What needs to be done – From the records below, copy out exactly the lines from the one containing "[Why is Moses" to the one containing "Recipes (376, 114)", both included. Add nothing else.

Extracted data entries:
==============================
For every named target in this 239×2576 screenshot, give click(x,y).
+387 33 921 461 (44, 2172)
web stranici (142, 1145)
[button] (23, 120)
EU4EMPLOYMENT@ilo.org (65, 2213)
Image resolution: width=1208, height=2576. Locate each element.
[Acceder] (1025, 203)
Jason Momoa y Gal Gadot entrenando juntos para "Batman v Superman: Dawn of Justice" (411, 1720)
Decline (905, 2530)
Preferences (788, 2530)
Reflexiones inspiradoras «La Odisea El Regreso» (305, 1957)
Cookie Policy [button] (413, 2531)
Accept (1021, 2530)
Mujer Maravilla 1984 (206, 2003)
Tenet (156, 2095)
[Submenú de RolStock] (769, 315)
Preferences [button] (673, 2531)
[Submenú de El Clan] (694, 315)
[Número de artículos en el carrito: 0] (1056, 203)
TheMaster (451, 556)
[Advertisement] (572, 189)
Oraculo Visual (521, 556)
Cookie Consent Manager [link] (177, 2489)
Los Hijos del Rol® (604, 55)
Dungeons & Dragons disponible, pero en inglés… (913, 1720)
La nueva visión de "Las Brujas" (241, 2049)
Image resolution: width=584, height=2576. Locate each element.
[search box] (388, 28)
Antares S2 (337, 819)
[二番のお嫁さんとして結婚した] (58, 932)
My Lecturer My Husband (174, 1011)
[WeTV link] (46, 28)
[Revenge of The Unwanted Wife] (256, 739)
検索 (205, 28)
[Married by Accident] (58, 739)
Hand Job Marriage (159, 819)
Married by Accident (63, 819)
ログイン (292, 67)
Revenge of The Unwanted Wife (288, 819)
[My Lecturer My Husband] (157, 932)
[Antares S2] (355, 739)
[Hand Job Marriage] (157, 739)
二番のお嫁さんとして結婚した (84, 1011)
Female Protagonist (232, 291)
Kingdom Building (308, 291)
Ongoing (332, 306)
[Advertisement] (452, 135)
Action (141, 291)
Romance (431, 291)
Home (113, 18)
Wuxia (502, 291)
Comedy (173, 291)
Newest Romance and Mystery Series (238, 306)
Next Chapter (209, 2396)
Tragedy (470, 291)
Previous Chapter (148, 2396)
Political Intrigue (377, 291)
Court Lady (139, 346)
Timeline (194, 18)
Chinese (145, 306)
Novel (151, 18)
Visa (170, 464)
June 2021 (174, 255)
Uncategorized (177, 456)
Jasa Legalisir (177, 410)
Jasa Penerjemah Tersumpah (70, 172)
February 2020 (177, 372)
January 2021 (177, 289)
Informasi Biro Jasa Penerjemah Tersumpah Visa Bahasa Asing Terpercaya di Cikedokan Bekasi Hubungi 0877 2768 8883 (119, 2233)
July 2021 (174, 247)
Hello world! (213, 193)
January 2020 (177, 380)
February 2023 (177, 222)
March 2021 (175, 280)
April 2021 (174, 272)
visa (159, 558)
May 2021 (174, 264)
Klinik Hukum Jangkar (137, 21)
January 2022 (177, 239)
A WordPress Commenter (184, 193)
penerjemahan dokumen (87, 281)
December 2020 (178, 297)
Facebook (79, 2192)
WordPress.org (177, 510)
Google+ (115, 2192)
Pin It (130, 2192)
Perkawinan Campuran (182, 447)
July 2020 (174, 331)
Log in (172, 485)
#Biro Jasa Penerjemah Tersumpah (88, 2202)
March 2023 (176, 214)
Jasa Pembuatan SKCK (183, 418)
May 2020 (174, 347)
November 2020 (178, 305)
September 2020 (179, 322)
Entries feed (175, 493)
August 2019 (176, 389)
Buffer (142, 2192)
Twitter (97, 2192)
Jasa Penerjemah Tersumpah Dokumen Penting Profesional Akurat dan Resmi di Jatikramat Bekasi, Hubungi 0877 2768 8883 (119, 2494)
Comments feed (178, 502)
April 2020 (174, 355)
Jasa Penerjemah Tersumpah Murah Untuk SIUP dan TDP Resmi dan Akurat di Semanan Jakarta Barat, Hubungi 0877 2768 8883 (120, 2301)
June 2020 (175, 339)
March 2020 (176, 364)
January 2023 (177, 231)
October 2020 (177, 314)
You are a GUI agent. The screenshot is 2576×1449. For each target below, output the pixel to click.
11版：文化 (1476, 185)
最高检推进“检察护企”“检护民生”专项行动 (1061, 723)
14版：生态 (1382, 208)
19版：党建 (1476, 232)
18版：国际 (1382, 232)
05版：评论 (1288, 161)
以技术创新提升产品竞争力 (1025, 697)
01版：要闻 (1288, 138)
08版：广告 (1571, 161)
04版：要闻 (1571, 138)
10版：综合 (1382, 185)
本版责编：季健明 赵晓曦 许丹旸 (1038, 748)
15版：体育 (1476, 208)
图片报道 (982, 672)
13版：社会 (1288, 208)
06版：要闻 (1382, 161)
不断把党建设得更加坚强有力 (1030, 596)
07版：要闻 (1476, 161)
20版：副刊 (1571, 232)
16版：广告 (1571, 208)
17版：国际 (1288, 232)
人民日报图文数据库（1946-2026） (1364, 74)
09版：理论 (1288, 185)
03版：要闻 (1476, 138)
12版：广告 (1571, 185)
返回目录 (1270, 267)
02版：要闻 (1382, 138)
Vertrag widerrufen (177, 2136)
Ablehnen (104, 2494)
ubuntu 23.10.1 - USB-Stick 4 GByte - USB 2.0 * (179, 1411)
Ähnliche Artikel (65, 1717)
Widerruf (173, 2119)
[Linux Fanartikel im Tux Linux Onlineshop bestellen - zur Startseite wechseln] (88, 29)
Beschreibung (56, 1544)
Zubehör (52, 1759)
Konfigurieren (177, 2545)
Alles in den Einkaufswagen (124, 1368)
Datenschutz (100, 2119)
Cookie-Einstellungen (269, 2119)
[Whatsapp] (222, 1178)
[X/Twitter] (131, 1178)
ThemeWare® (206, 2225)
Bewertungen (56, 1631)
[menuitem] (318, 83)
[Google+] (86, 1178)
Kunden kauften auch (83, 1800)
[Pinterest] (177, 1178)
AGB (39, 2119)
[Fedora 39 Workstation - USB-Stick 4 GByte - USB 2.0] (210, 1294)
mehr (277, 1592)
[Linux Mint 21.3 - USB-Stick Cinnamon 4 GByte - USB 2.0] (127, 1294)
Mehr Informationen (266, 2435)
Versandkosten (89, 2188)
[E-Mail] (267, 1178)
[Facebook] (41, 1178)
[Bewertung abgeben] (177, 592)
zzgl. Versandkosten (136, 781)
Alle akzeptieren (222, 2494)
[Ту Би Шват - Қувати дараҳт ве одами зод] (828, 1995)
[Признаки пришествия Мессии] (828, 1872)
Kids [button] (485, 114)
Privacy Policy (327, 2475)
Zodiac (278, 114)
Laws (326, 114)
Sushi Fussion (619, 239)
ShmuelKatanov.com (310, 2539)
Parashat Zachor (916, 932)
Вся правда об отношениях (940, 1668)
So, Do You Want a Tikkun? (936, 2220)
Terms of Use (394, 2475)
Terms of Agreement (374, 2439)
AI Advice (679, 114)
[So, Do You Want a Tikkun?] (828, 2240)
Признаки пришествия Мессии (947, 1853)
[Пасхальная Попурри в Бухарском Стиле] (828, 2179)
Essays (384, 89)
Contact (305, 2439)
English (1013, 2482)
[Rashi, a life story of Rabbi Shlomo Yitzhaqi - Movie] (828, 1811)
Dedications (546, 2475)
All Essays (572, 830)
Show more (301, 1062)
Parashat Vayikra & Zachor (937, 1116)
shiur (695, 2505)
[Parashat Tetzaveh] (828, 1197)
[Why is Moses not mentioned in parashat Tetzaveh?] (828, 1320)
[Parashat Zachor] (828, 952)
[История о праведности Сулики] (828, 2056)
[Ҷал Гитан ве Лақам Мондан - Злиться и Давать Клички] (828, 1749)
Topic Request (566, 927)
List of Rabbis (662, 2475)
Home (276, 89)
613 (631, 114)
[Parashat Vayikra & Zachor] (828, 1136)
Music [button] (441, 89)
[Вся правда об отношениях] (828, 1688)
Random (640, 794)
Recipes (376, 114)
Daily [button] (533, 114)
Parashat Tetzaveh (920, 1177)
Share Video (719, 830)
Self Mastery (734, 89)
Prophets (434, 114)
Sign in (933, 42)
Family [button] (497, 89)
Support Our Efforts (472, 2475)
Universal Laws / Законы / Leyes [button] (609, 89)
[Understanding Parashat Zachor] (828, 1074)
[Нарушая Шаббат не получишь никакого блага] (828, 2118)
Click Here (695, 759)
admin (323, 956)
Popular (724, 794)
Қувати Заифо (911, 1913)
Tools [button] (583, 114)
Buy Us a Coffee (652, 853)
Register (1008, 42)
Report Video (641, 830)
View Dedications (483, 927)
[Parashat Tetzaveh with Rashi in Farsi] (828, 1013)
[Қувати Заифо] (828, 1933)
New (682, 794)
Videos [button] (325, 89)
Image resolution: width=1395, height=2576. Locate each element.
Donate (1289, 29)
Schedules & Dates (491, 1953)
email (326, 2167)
==============================
Task solution –
[Why is Moses not mentioned in parashat Tetzaveh?] (828, 1320)
[Parashat Zachor] (828, 952)
[История о праведности Сулики] (828, 2056)
[Ҷал Гитан ве Лақам Мондан - Злиться и Давать Клички] (828, 1749)
Topic Request (566, 927)
List of Rabbis (662, 2475)
Home (276, 89)
613 (631, 114)
[Parashat Vayikra & Zachor] (828, 1136)
Music [button] (441, 89)
[Вся правда об отношениях] (828, 1688)
Random (640, 794)
Recipes (376, 114)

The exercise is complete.